To achieve the overthrow of a regime one needs intelligence, and to build a base of support for your alternative ideology. If the regime is of the brutal type that tends to squash alternative modes of thought, this needs to be done very quietly and carefully. And if you're planning on going behind enemy lines it helps if you don't draw attention to yourself. The quiet power of the self-reliant introvert comes in very handy there,
I started thinking about instances of quiet power in the SF stories I love. In Anne McCaffrey's All the Weyrs of Pern, the quiet power is AIVAS, a rediscovered AI that teaches the descendants of the original colonists all the science they've forgotten since their ancestors landed on the planet 2,500 years ago. With a combination of that knowledge, the use of the colonists' bioengineered dragons, and some handy left-over antimatter drives, they change their orbit of a planet.

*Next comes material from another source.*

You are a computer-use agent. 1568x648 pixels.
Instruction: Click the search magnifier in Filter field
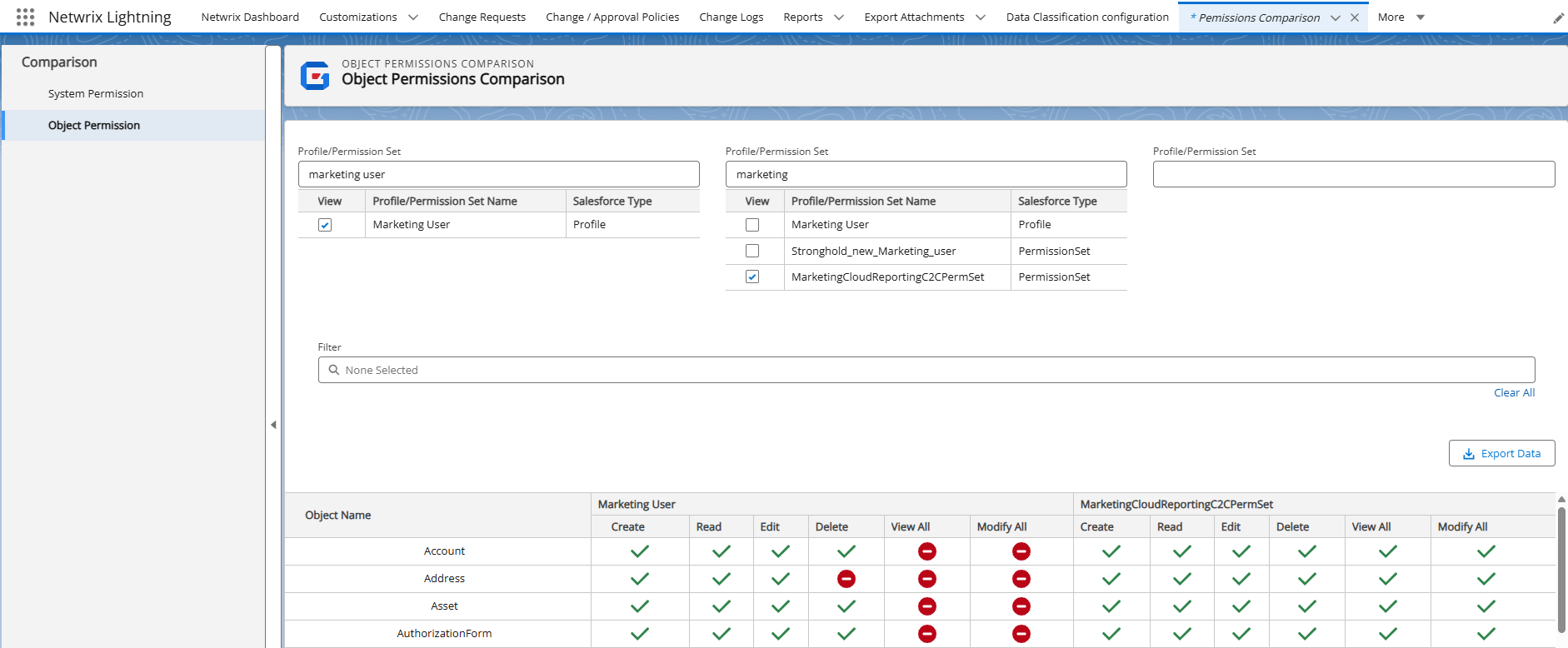(334, 370)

I think also of the quiet power of CJ Cherryh's Pyanfar Chanur. She's a tradeship captain who gets caught up in an interstellar, multi-species diplomatic incident. It's her trading smarts and ability to quietly hide that help her to save her ship and defy a vicious race of aliens that threatens the destruction of her home world.
Even among military SF stories there are examples of quiet power. In Elizabeth Moon's Vatta's War series Grace Vatta is an older woman who wields great power. She's the Rector of Defence for her planet, and gets to order its Spaceforce around.

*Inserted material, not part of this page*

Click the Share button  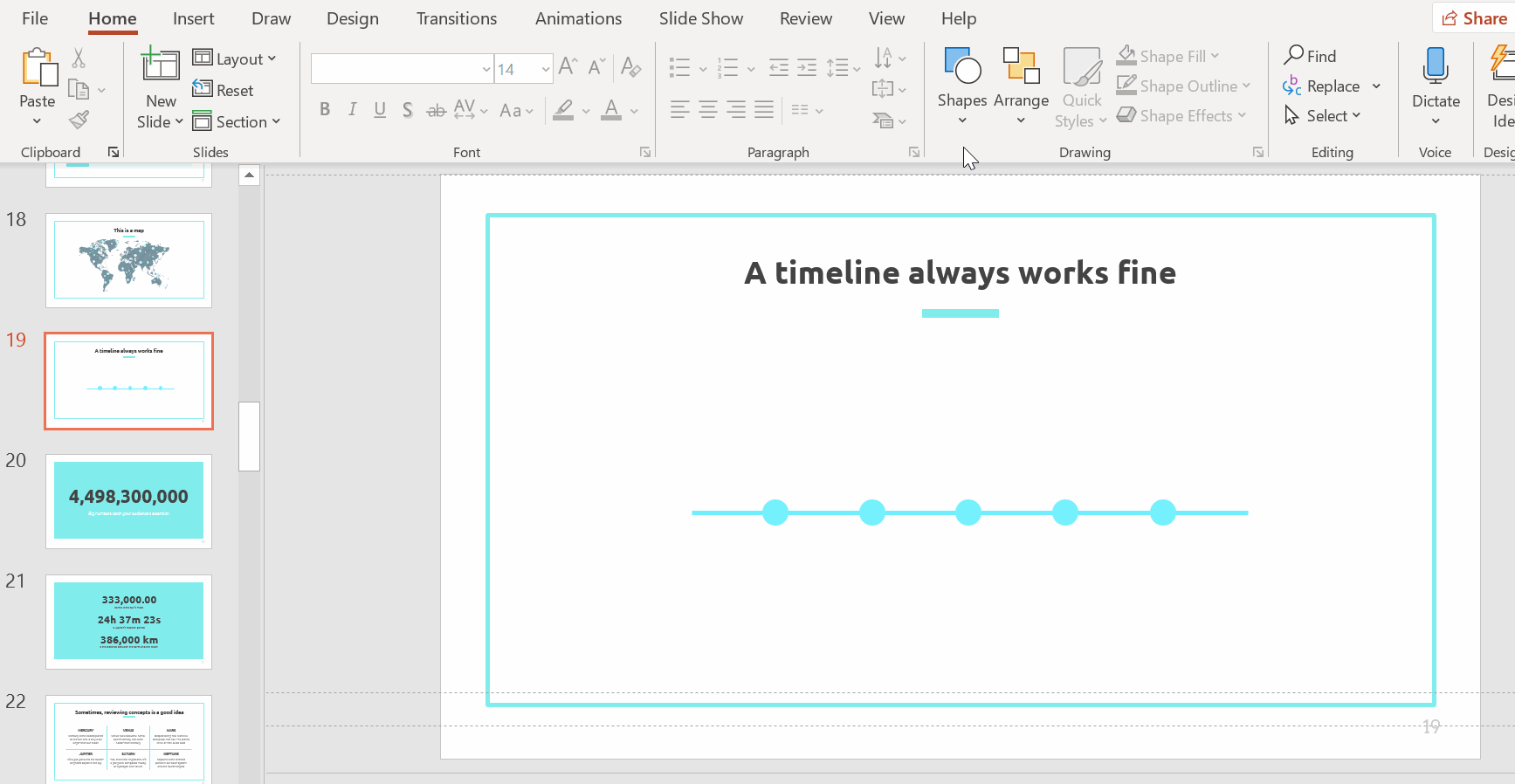click(x=1474, y=18)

A mind-wiped teenager in Teri Terry's Slated series of books keeps her reawakening memories of her past secret while she quietly uncovers the truth of a totalitarian government and its evil schemes. She watches, waits, gathers information, and when the time is right she destroys the evil system.
While kick-ass heroes create sound and fury and blow things up, the chances are that it's quiet power that figured out who the real enemy and real threats were.